[illumos-Developer] Important - time sensitive: Drive failures and infinite waits

Thu May 26 14:46:16 PDT 2011

On 5/26/2011 2:10 PM, Alasdair Lumsden wrote:
> Hi Garrett,
>
> I've collected together all the info as best I could here:
>
> https://www.illumos.org/issues/1069
>
> I'm going to send another email with login details so if you find an opportunity to take a look it would of course be much appreciated. It sounds like quite a few other people have been bitten by this over the years. George Wilson believes he's seen it before, as does estibi, and a few others.
>
> Thanks,
>
> Alasdair

If anyone experiences this scenario running the whole system in a 
virtual machine, perhaps you can use your virtual machine software to 
save a state snapshot.

There have been sporadic reports sounding similar to Alasdair's over the 
years.  The zfs-discuss list has records of some of them and related 
discussion (for examples, look at the archives from 2010-07-22 to 24 to 
see posts in the thread called '1tb SATA drives' by Miles Nordin, 
myself, and others.)
http://www.mail-archive.com/zfs-discuss@opensolaris.org/msg40826.html

IIRC, many discussions ended with "use enterprise drives, equipment, and 
TLER" instead of less expensive equipment.  That was not a satisfactory 
response to discussion participants who held the view that ZFS should be 
able to smoothly recover from failure of drives/controllers/storage 
drivers, whether or not those subsystems behaved as expected during a 
failure.  To do otherwise, means ZFS is making storage subsystem 
behavior and reliability assumptions are not in tune with its motto of 
being the "last word in filesystems" and its goal of achieving high 
reliability and high performance, even on less expensive storage devices.

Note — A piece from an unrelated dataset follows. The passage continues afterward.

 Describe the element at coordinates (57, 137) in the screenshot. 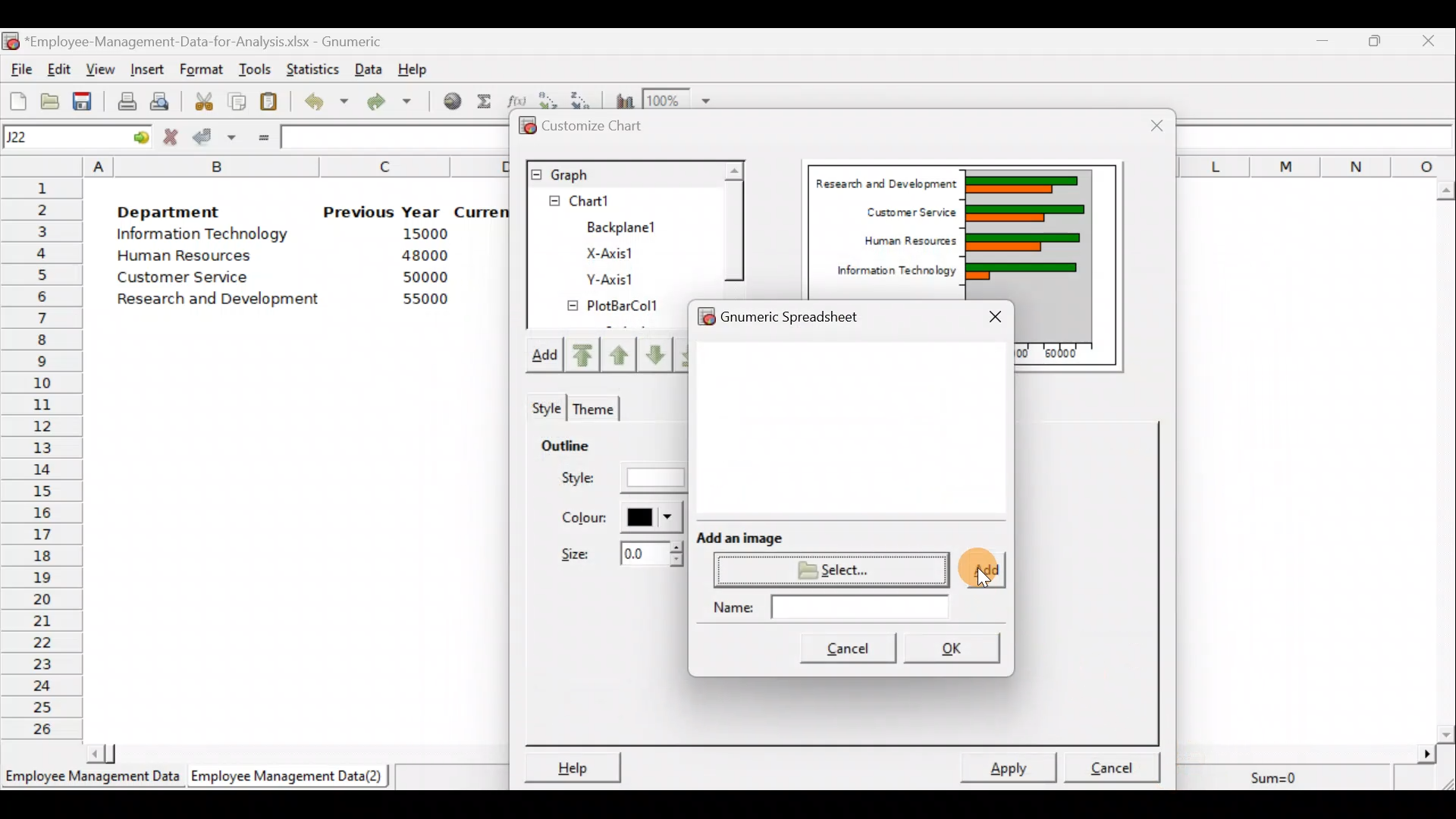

The slow-death failure scenario comes to mind, where a particular drive 
still works but is much slower than usual.  No error is reported, 
however the response time is severely impacted.  Borderline sectors 
failing slowly can be triggers.  Given appropriate redundancy, and an 
expected maximum response time threshold, ZFS could reconstruct the 
needed data using the other devices anytime the maximum response time 
threshold was exceeded.  E.g. If a device access request is not 
responded to within 7 seconds (configurable to allow for different pool 
architectures), attempt to reconstruct the data; no need for TLER 
support in the drive, no need for the storage drivers to respond in a 
particular way.  A monitoring of device performance changes over time 
and observed delays could also serve as a warning that the devices may 
be failing via slow-death.

IIRC, ZFS built on top of iSCSI devices was also impacted by timeout 
issues.  I don't know if those iSCSI timeouts were addressed or 
otherwise made configurable or not.